» Problem details: What you write should be an exact repeat of the lines from the one with "The height and width of the screenshot is (648, 952)." through the final line below, minus the pictures.

» Stored items:
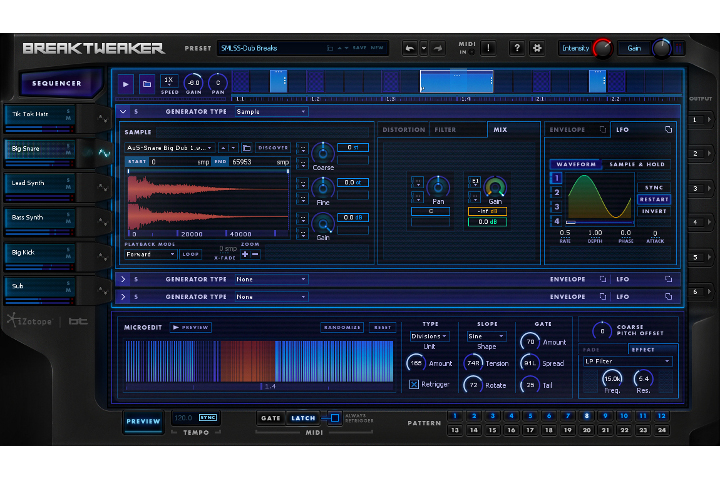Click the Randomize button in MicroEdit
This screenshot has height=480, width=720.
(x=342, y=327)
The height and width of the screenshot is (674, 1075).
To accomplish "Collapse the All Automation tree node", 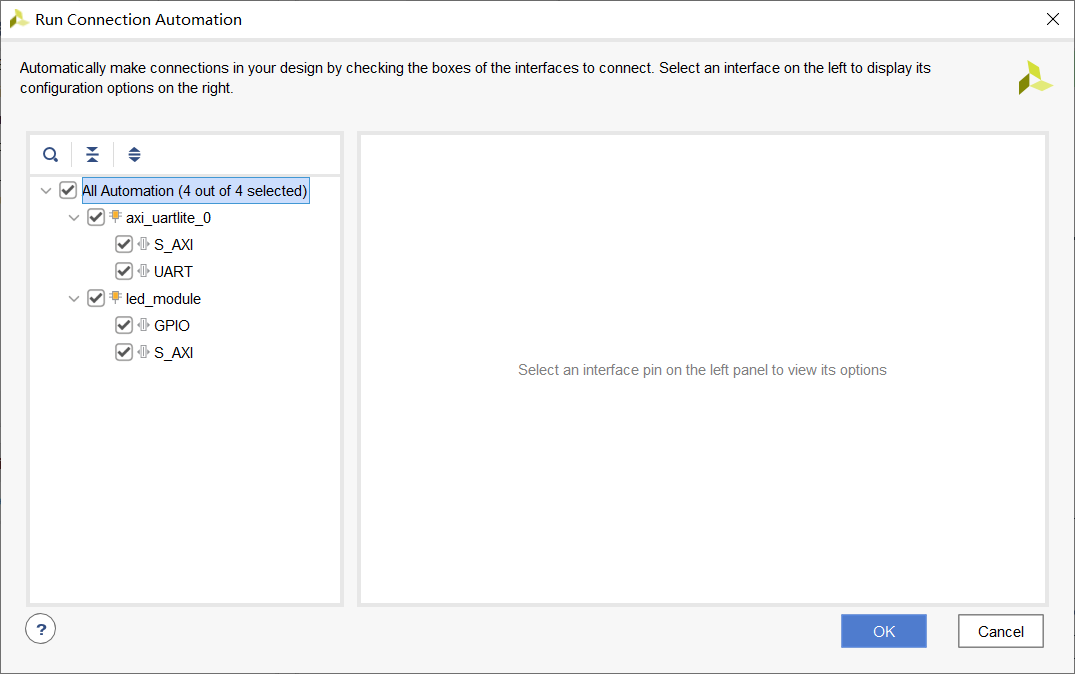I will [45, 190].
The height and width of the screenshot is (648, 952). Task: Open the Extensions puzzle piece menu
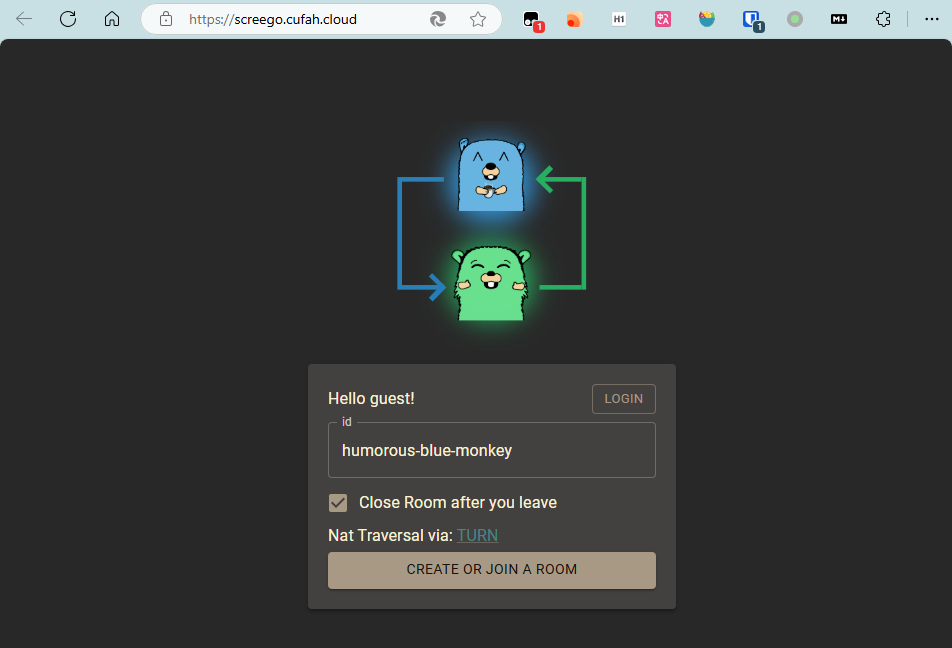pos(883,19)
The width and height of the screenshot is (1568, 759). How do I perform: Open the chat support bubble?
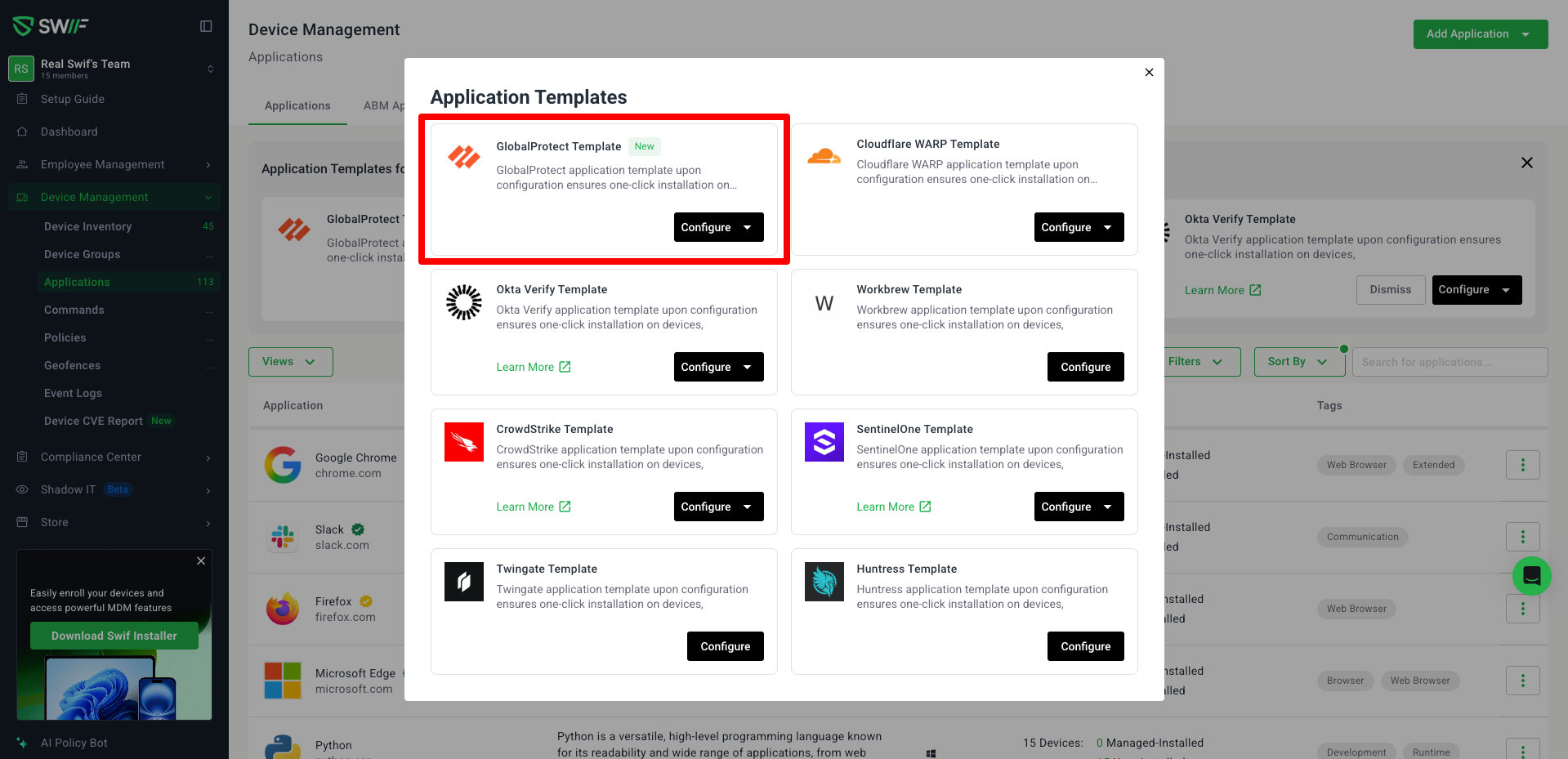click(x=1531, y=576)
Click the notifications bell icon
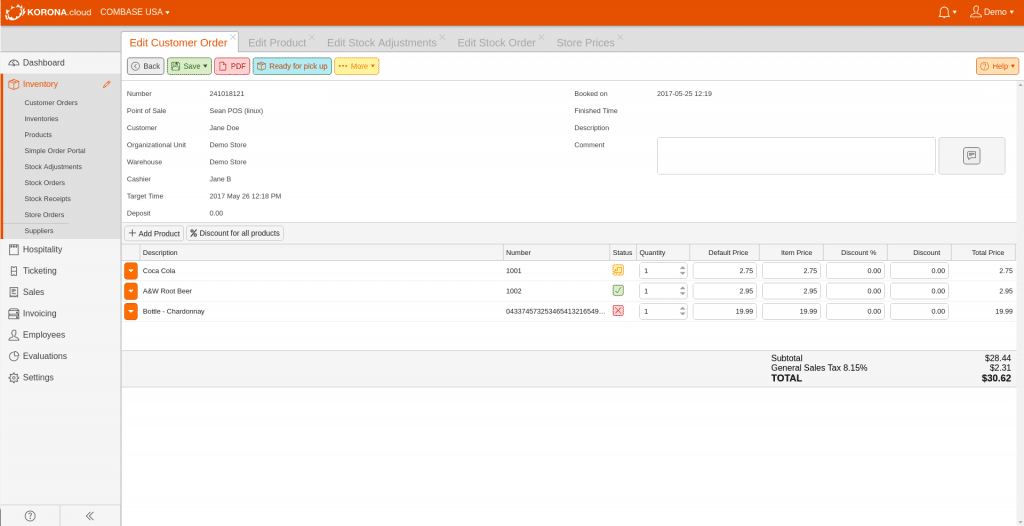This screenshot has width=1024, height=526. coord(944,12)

» Exercise answer:
The height and width of the screenshot is (648, 952). Task: Open the Extensions puzzle piece menu
pos(883,19)
The width and height of the screenshot is (1568, 759). How do I perform: Open the chat support bubble?
click(x=1531, y=576)
Click the notifications bell icon
This screenshot has width=1024, height=526. coord(944,12)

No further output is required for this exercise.